Over the years I’ve learned a lot about posture.

  1. There’s no such thing as perfect posture. Yes, you read that right. A lot of what we believe about posture is purely based on aesthetics. Do we culturally have a preferred posture we like to see in people? Yes. Is that posture really the perfect posture? No.
  2. Most of the methods people use (or have been told) to make their posture better don’t work.
  3. Having “good” posture doesn’t protect you from injury. Having “bad” posture doesn’t make you more likely to get injured.
  4. Bodies crave movement and posture can imply stillness. One of the best things you can do for your body is not worry so much about your posture in stillness and just move more. Staying in any one position for too long, regardless of whether it’s a good position or a bad position, is probably going to make your body unhappy over time.
  5. You can definitely make changes to your body but your body has a certain baseline posture it lives in. This is why we can recognize our friends and family from far away before we can see anything else about them.
  6. Human bodies and human bone structure are organized in similar ways but are unique in others. There may be things that work well for other people that don’t work for your body or your structure. It’s fine to try things and then decide it’s not for you. I tried for a long time to fix my forward head posture and finally realized it’s as good as it’s going to get. Structurally, I still have enough spinal curvature that my head will never line up “correctly” without me straining my neck.
  7. While there can be certain risk factors in staying in any one position for a long period of time, your best bet is to worry less about your posture and think about building strength throughout your body. Having a strong body is a great way to reduce many risk factors.
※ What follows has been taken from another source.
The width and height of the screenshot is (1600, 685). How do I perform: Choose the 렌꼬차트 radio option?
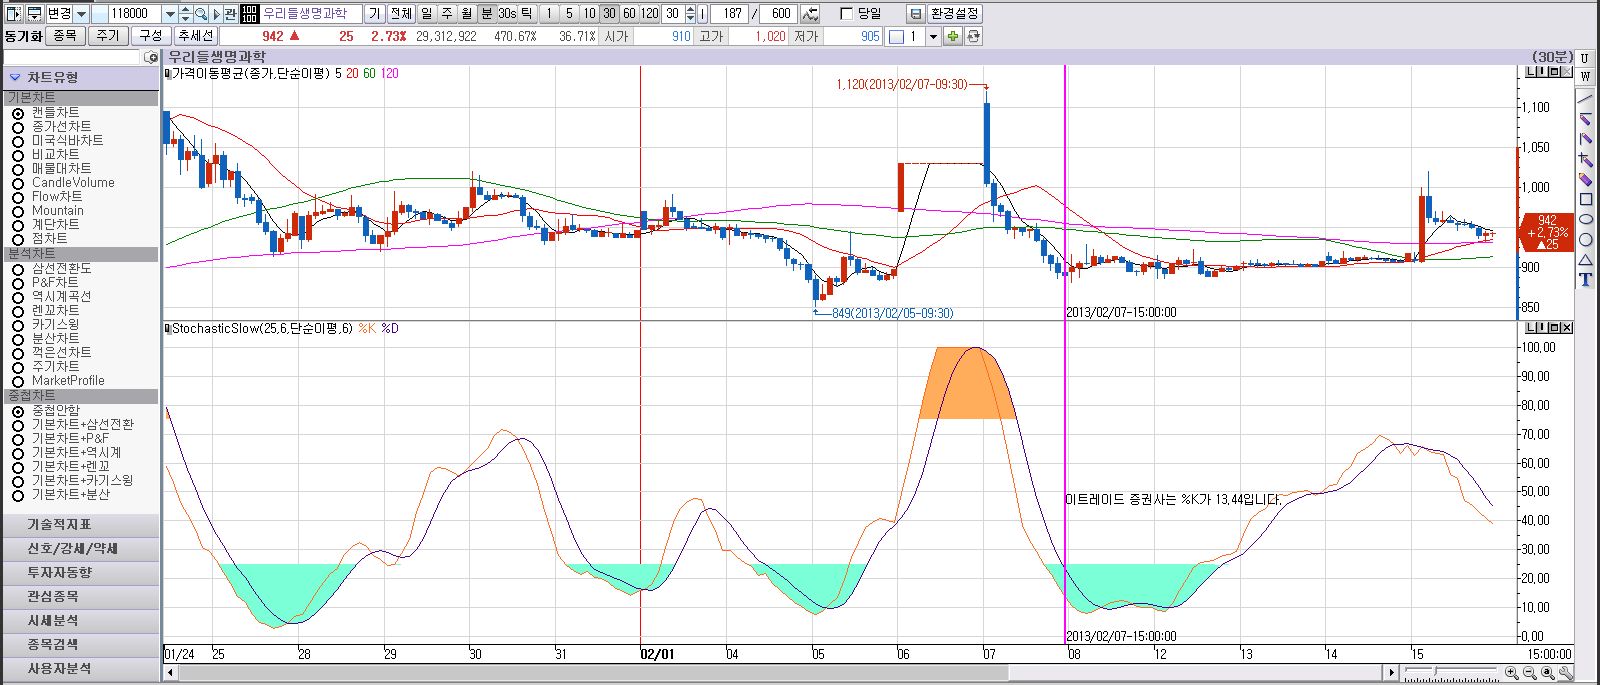18,311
In order to build strength effectively it can be helpful to have your bone structure in a particular alignment so the muscles are getting good work to strengthen them.
  8. Often a muscle that feels tight or knotted up will be happier if you make it stronger and that in turn will make your posture feel better physically. Having access to a fuller supported range of motion in your joints will give your body access to more postural positions to choose from which will likely also feel better physically.
  9. Your posture can affect your mood and emotional state so making changes in your posture can change your mood.
  10. Breathing is strongly related to posture and how we hold ourselves. Working with your breath is a wonderful way to affect your posture and how your body feels about it.

Is posture worth bothering about? I believe it depends on how you define it. I’m no longer on any sort of quest for perfect posture. Instead I work to make my body strong and functional and comfortable in many different positions so that my body, as is with all its quirks, feels good, supportive, and graceful to me, regardless of how others see it and regardless of what posture I’m currently holding.

*It’s normal for your spine to have curves. In fact, NOT having curves in your spine can be problematic. An inward curve is called lordosis. An outward curve is called kyphosis. Many folks with spinal curvatures have scoliosis where the spine curves sideways or in a spiral. I have what’s called hyper-kyphosis, or too much outward curve, in my upper spine.